Recent elections in the advanced western democracies have undermined
the basic foundations of political systems that had previously beaten
back all challenges -- from both the left and the right. The election
of Donald Trump to the U.S. presidency, only months after the United
Kingdom voted to leave the European Union, signaled a dramatic shift
in the politics of the rich democracies.
In Anti-System
Politics, Jonathan Hopkin traces the evolution of this shift and
argues that it is a long-term result of abandoning the post-war model
of egalitarian capitalism in the 1970s. That shift entailed weakening
the democratic process in favor of an opaque, technocratic form of
governance that allows voters little opportunity to influence policy.

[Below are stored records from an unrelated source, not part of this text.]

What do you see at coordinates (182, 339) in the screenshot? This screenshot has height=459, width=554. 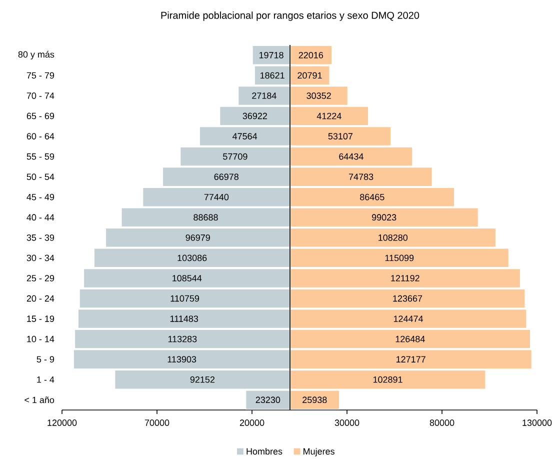 I see `data-label: 113283` at bounding box center [182, 339]. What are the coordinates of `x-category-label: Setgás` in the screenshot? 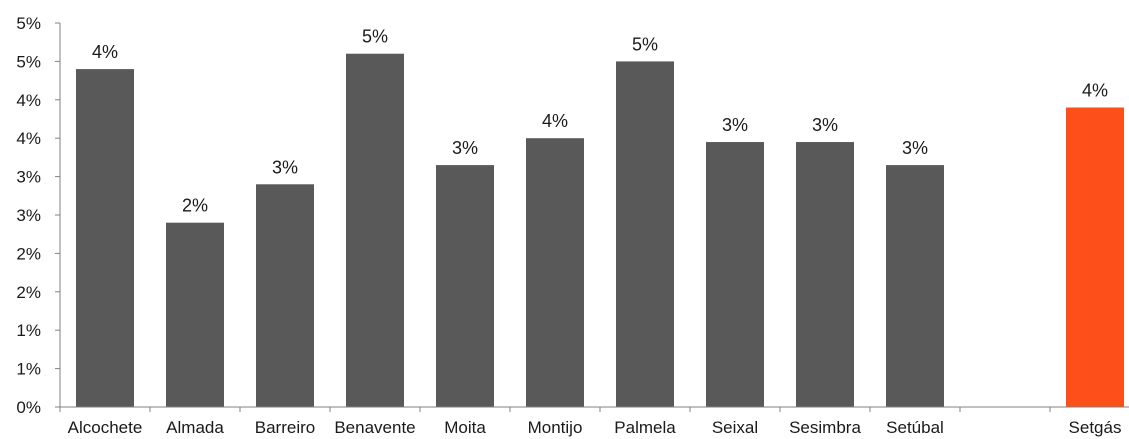 It's located at (1096, 428).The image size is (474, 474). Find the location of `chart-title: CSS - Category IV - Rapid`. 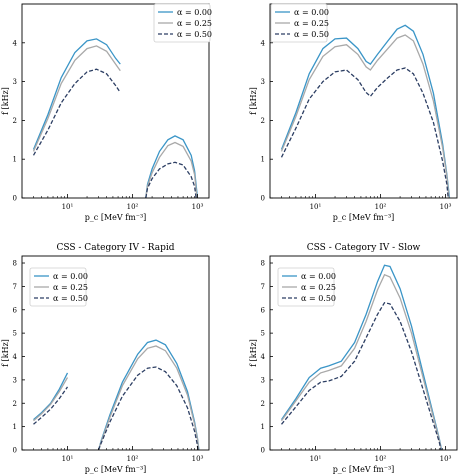

chart-title: CSS - Category IV - Rapid is located at coordinates (115, 248).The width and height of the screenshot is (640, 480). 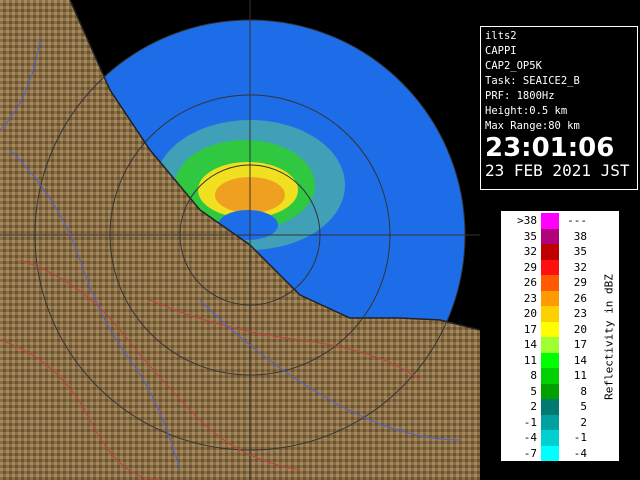 I want to click on site: ilts2, so click(x=501, y=36).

With the financial crisis of the late 2000s these arrangements became
unsustainable, as incumbent politicians were unable to provide
solutions to economic hardship. Electorates demanded change, and it
had to come from outside the system. Using a comparative approach,
Hopkin explains why different kinds of anti-system
politics emerge in different countries and how political and
economic factors impact the degree of electoral instability that
emerges. Finally, he discusses the implications of these changes,
arguing that the only way for mainstream political forces to survive
is for them to embrace a more activist role for government in
protecting societies from economic turbulence.
A
historically-grounded analysis of arguably the most important global
political phenomenon at present, Anti-System Politics
illuminates how and why the world seems upside down.